*Goal:* Render the items below as a Markdown table with the columns Row and Item line, beginning with the line containing "The height and" and continuing through the line containing "(x=42, y=247)", both included. Skip blank lines and leave the pictures out.

*Supplied records:*
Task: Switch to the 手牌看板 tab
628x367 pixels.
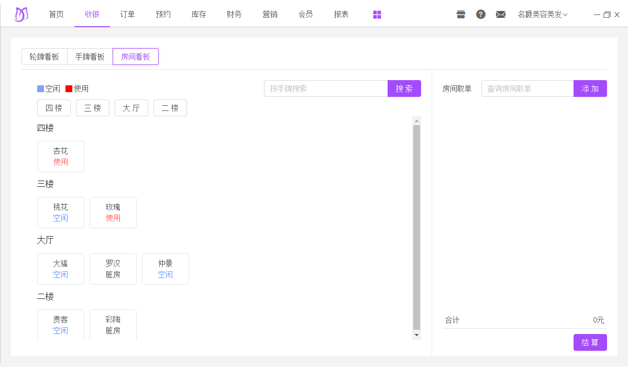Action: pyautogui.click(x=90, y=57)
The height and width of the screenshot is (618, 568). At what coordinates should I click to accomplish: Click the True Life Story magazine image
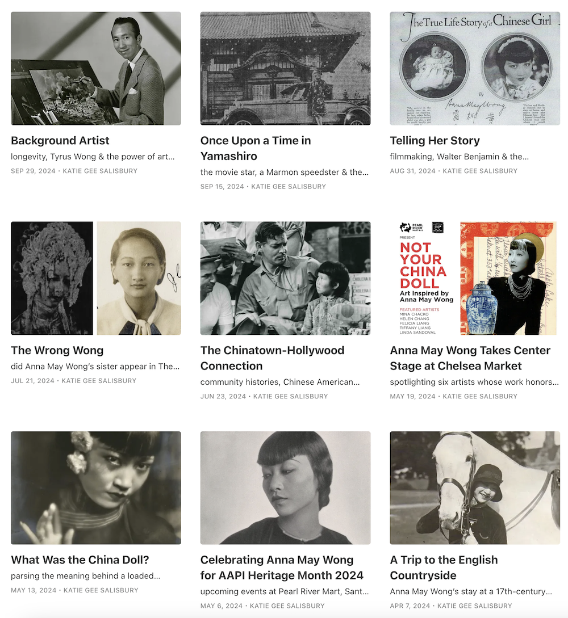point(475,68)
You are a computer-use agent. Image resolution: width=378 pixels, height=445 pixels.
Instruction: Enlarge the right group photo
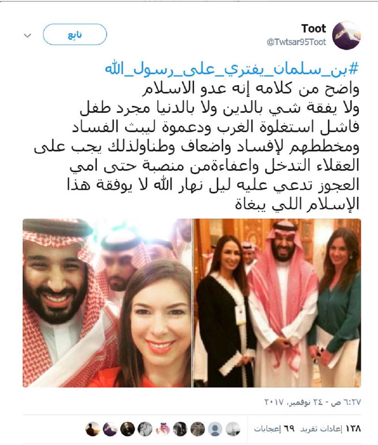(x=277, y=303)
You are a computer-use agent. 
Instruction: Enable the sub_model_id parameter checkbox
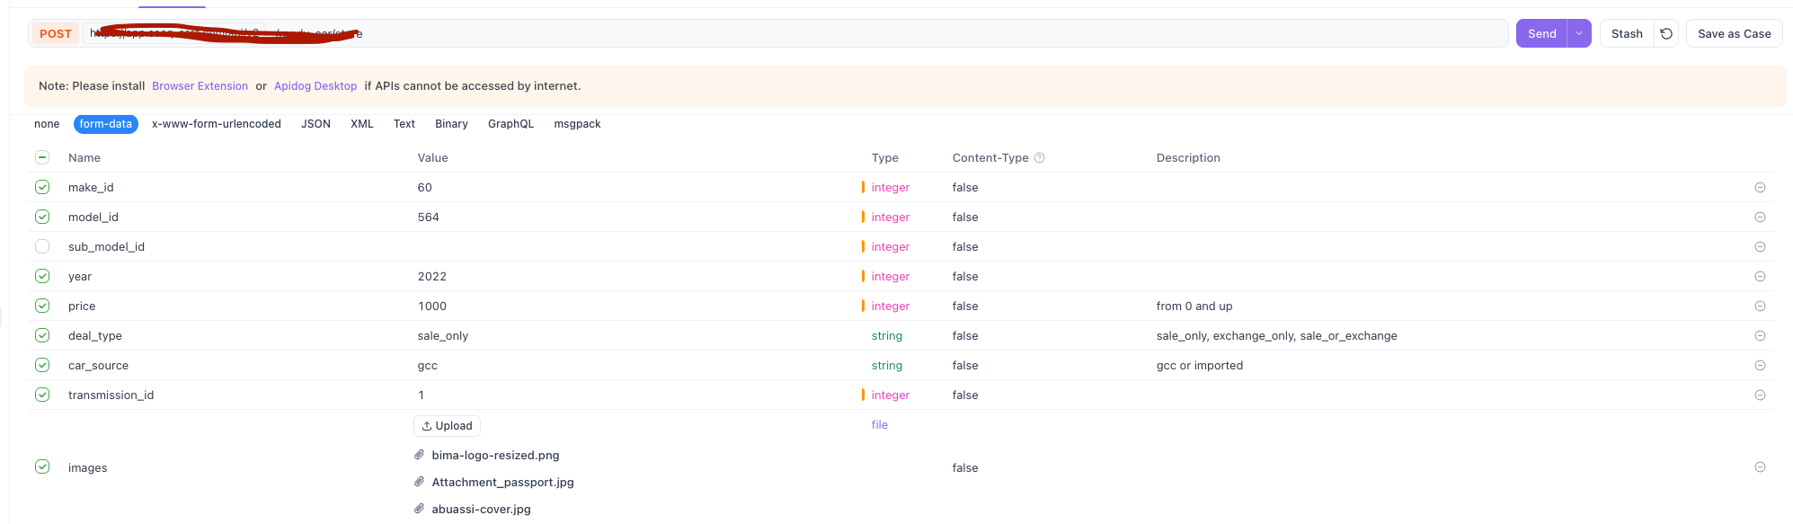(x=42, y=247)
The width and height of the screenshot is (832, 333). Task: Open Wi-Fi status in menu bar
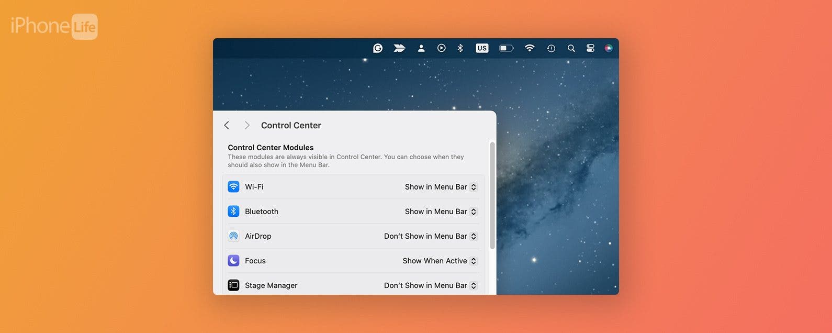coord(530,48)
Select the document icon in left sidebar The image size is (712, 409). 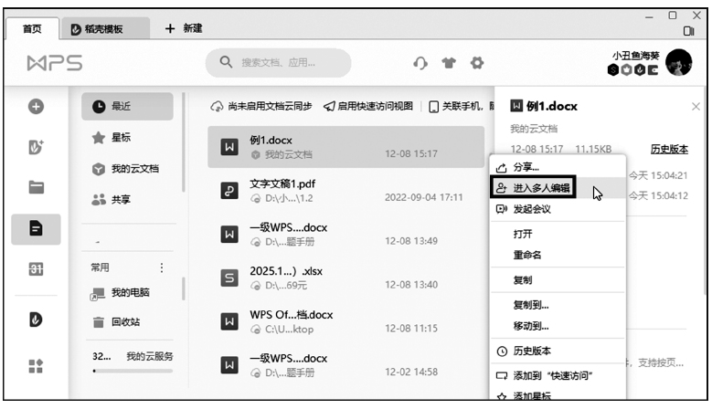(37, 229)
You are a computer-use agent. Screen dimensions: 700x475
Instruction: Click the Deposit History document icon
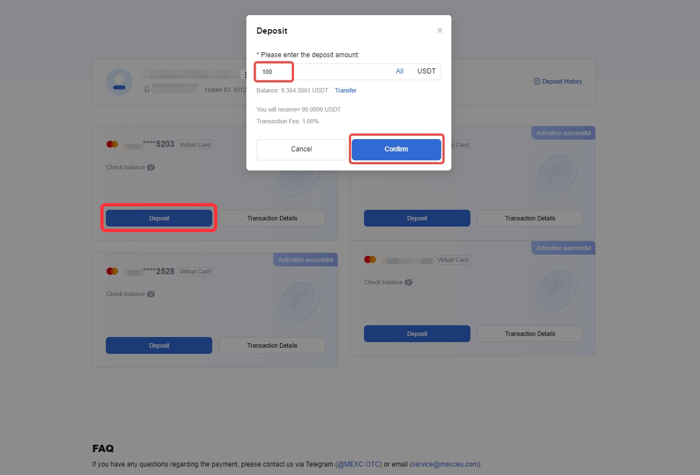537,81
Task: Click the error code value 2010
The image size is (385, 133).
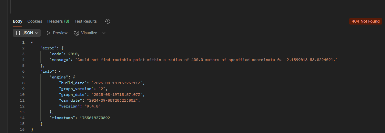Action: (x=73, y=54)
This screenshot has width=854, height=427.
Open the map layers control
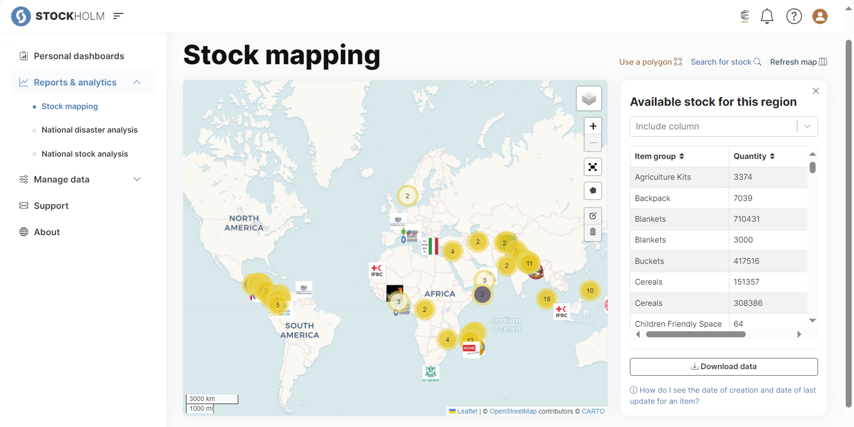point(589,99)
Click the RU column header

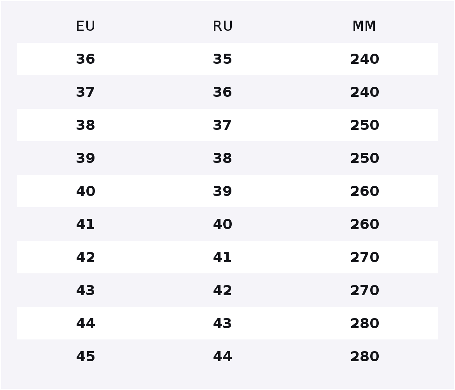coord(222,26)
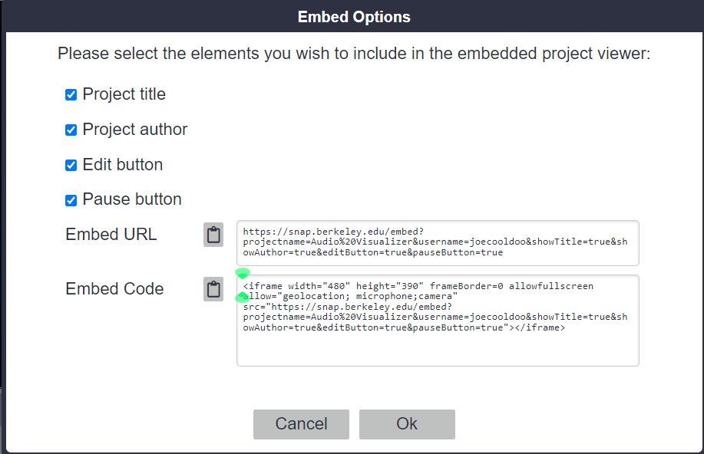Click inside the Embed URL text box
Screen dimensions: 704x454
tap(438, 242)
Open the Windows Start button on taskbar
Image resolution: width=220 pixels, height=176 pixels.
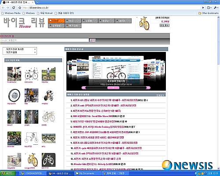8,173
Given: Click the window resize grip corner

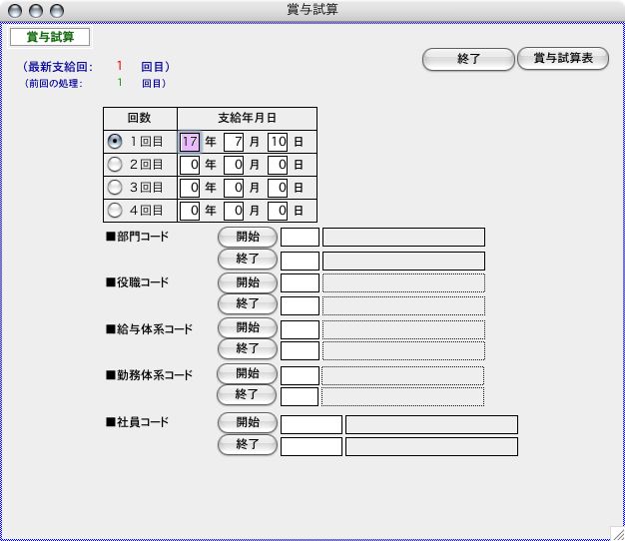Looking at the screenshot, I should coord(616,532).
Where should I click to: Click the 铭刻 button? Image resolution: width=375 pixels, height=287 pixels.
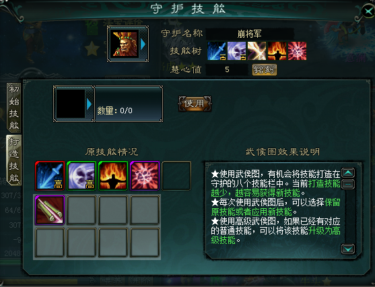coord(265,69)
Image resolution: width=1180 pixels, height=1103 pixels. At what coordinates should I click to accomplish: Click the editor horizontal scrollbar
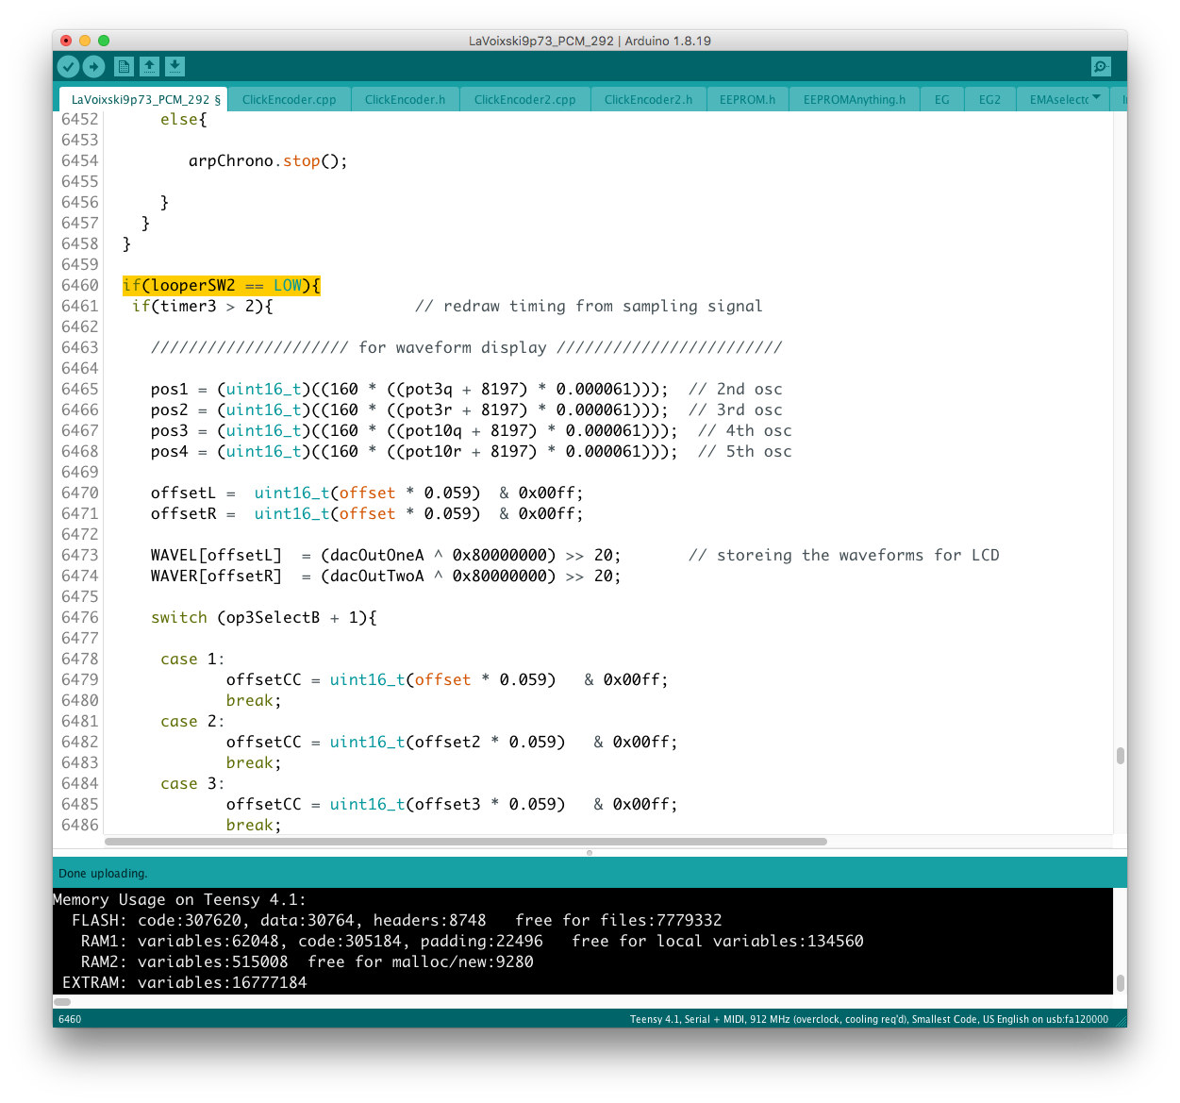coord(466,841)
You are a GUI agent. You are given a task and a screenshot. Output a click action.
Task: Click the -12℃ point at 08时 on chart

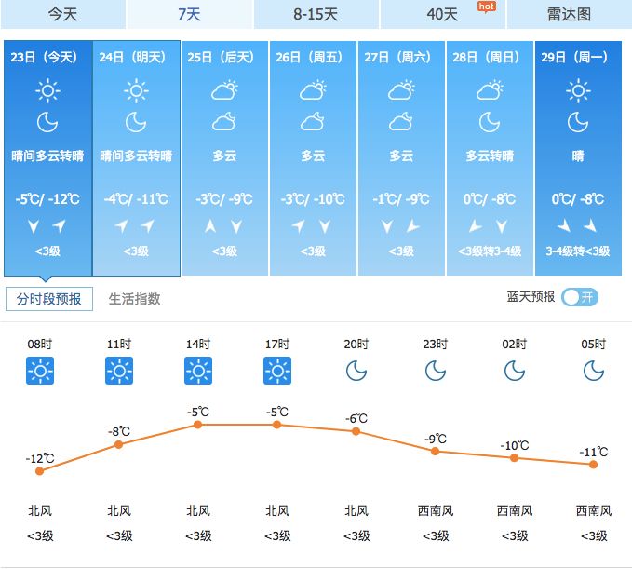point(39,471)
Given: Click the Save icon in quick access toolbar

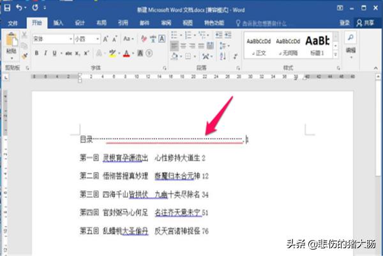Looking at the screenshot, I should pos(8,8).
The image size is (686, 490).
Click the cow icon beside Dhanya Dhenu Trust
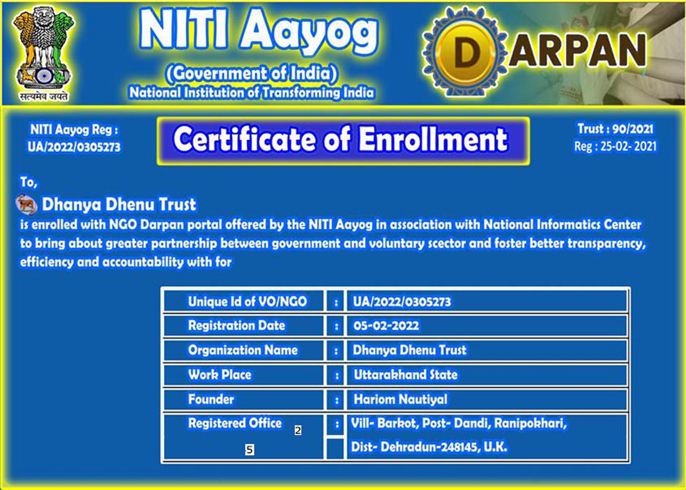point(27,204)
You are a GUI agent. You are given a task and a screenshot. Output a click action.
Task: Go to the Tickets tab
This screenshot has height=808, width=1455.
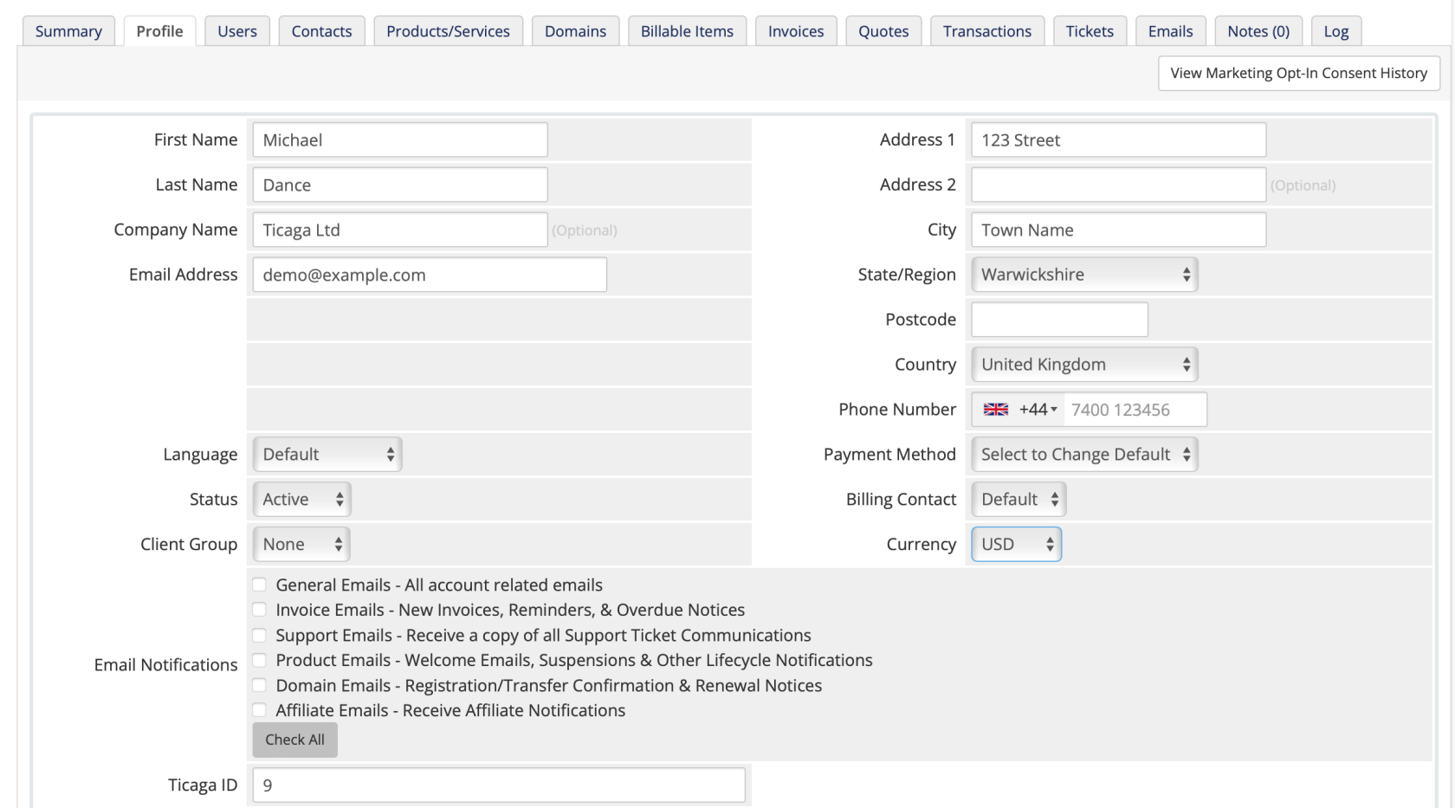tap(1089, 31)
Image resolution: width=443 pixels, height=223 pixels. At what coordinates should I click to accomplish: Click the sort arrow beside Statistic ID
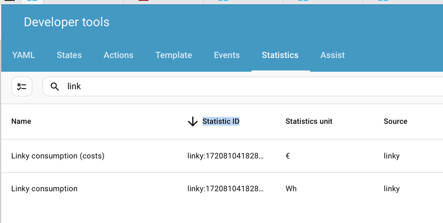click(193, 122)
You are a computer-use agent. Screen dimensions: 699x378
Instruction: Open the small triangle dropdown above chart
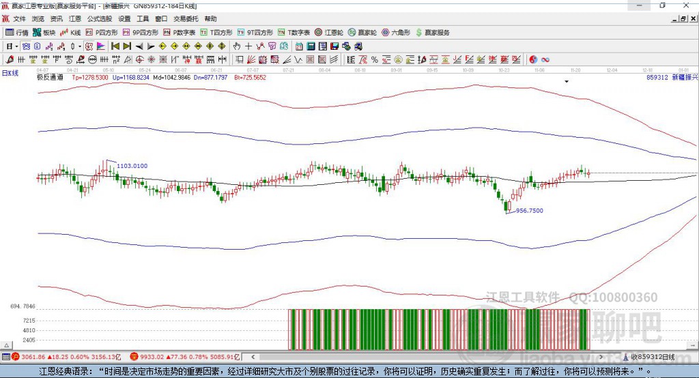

*Response to the task:*
| Row | Item line |
|---|---|
| 1 | The height and width of the screenshot is (618, 568). At what coordinates should I click to accomplish: Click the True Life Story magazine image |
| 2 | point(475,68) |
| 3 | You are a computer-use agent. Image resolution: width=378 pixels, height=445 pixels. |
| 4 | Instruction: Enlarge the right group photo |
| 5 | (x=277, y=303) |
| 6 | You are a computer-use agent.  |
| 7 | Instruction: Enable the sub_model_id parameter checkbox |
| 8 | (x=42, y=247) |